Making and maintaining eye contact is a very strong sign of a dog feeling threatened.  Dogs make direct eye contact as a way of showing dominance and if the dog’s pupils are dilated, it’s a sign of anger or aggression. If a dog turns its head, but doesn’t move its gaze from a particular person, dog, or other something else, making the whites of its eyes visible in a half-moon shape, this is a telltale sign a dog feels threatened or anxious about something. Dog trainers refer to this as “whale eye.”

Yawning or Licking

Sometimes dogs yawn for reasons other than being tired.
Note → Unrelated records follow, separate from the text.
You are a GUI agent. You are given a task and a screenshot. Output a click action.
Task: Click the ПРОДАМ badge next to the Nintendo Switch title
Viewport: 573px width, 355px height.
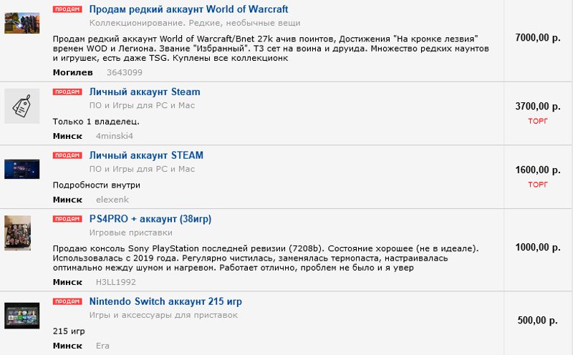pos(67,301)
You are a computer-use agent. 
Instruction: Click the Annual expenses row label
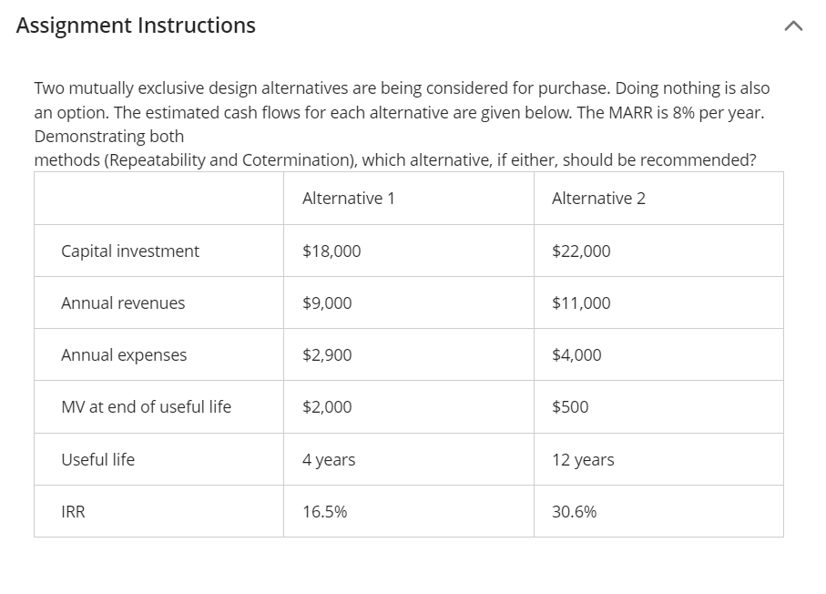[123, 354]
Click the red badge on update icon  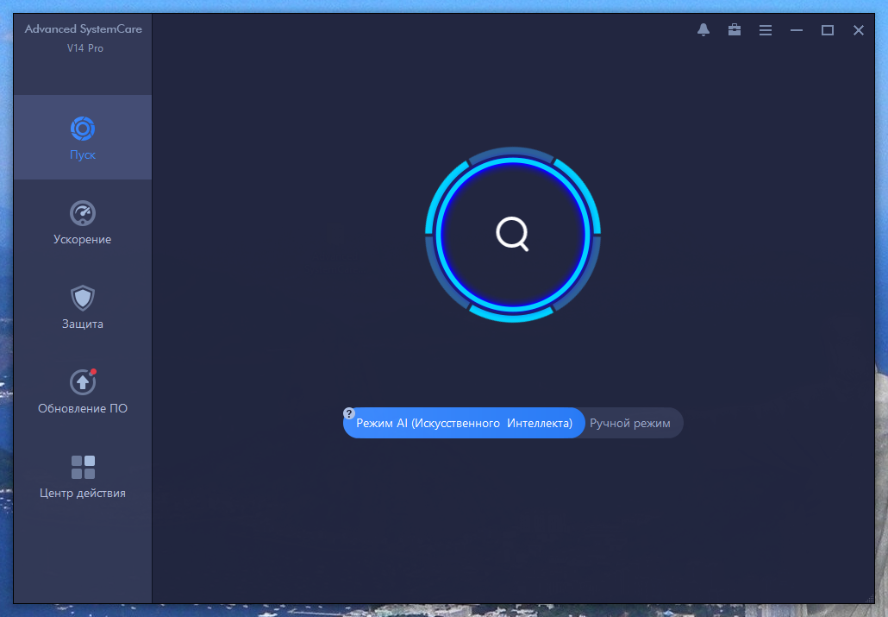click(x=93, y=372)
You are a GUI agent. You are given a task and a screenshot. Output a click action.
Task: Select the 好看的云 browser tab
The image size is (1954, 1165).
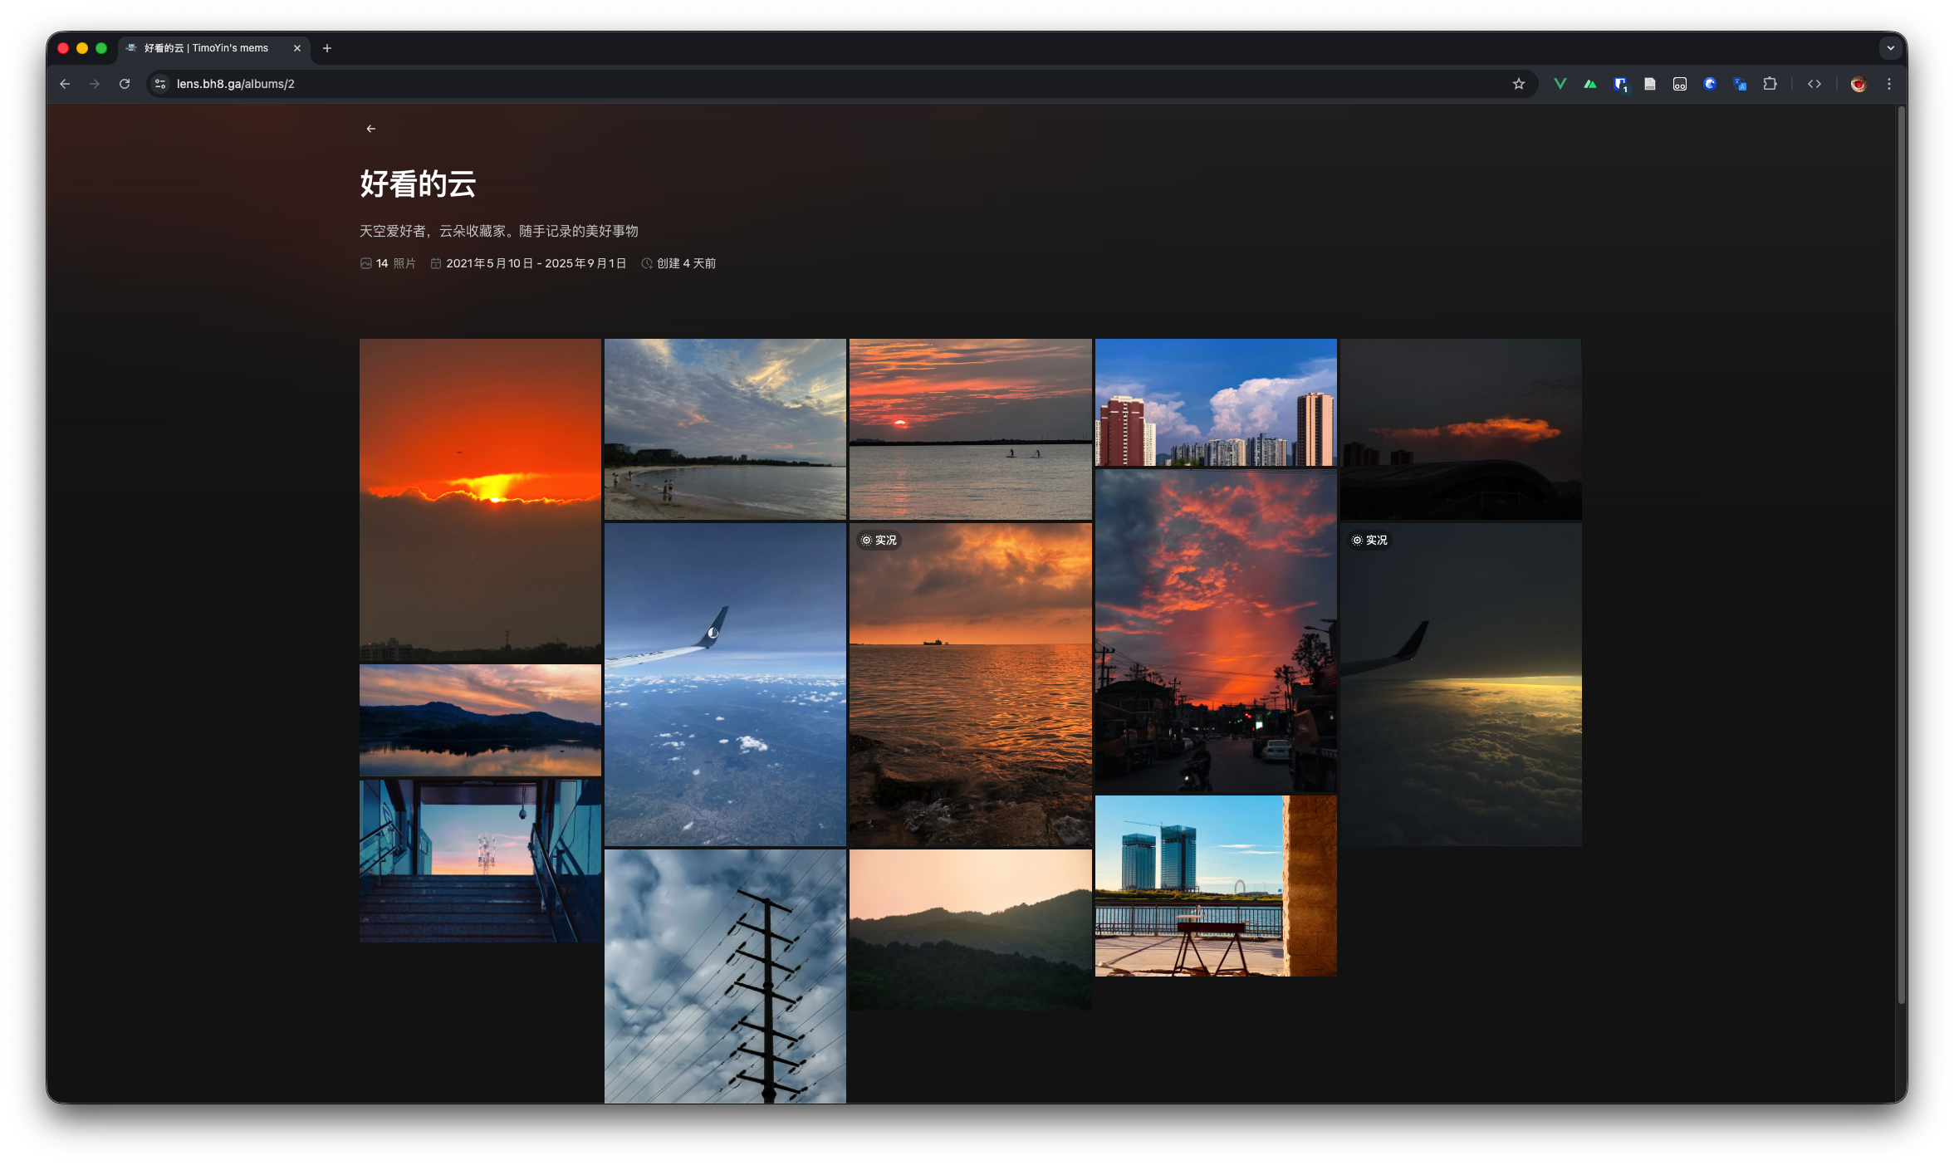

Yawning is also a way dogs relax themselves, so a dog in an uncomfortable situation might start yawning frequently even though they aren’t tired or bored. If a dog is yawning and turning their head away from another dog or person, it’s a sign they are definitely feeling uncomfortable and should be left alone. A stressed-out dog might also start start licking their lips, nose, or paws as a way to calm themselves down.

Tail

Many people think dogs wag their tail because they are happy, but dogs actually wag their tails because they have energy or adrenaline, which might not necessarily be out of happiness. If a dog is wagging their tail and all other signs seem to suggest the dog is happy, then the dog is likely harmless. But if a dog is aggressively wagging its tail while having a very tense posture, it’s best to leave that dog alone. Tail position can also be very important way to tell how a dog is feeling. Dogs typically keep their tails up if they are feeling safe and secure, but will lower their tails if they’re facing an uncertain situation. Its best to leave a dog alone if their tail is lowered.